Colloquium on June 7, 2010

Philip Kim
Columbia University

Relativistic quantum physics at the tip of your pencil: pseudo spins in graphene

Carbon based graphitic nanomaterials have been provided us opportunities to explore fundamental transport phenomena in low-energy condensed matter systems to reveal interesting analogy to the relativistic quantum mechanics. The unique electronic band structure of graphene lattice yields a linear energy dispersion relation where the Fermi velocity replaces the role of the speed of light and pseudo spin degree of freedom for the orbital wavefunction replaces the role of real spin in usual Dirac Fermion spectrum.
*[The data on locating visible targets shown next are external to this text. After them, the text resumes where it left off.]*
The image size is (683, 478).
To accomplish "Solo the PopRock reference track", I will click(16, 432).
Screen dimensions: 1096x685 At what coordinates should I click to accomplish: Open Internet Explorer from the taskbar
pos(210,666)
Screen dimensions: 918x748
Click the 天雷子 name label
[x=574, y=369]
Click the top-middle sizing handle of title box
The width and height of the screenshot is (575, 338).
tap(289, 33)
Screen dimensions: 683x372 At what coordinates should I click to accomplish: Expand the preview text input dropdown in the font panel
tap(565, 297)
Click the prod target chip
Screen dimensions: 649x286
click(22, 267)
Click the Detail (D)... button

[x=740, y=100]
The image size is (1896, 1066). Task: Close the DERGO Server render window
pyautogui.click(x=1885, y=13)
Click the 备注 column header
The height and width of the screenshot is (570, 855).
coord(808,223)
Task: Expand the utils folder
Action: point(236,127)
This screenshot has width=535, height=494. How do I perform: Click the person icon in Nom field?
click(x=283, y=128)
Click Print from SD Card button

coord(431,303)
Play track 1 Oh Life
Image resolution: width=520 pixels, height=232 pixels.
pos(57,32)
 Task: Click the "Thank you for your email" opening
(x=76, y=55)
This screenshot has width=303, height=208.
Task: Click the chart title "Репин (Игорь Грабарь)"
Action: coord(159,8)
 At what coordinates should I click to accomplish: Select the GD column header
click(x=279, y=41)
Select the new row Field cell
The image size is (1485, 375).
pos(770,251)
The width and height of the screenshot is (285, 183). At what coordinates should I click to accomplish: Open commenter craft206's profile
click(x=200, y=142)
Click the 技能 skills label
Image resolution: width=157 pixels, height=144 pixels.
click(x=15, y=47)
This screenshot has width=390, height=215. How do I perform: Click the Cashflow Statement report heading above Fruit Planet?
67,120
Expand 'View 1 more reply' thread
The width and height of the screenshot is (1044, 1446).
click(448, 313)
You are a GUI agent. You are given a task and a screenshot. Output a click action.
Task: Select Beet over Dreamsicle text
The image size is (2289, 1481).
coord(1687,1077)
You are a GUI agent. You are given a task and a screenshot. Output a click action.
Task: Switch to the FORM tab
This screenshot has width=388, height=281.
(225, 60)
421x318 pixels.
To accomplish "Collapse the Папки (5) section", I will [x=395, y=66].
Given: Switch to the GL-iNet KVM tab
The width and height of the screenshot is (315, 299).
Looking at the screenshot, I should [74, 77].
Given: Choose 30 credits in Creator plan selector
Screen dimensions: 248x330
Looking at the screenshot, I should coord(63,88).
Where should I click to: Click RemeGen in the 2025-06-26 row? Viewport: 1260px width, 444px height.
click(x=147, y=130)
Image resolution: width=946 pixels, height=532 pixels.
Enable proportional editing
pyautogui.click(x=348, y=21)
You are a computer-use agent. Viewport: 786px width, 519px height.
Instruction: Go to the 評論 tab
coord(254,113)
In this presentation we will discuss experimental consequence of charged Dirac Fermion spectrum with pseudo spin structure in two representative low dimensional graphitic carbon systems: 1-dimensional carbon nanotubes and 2-dimensional graphene. Combined with semiconductor device fabrication techniques and the development of new methods of nanoscaled material synthesis/manipulation enables us to investigate mesoscopic transport phenomena in these materials. The exotic quantum transport behavior discovered in these materials, such as ballistic charge transport, unusual half-integer quantum Hall effect, electron wave Fabry-Perot intereference all of which appear even at room temperature.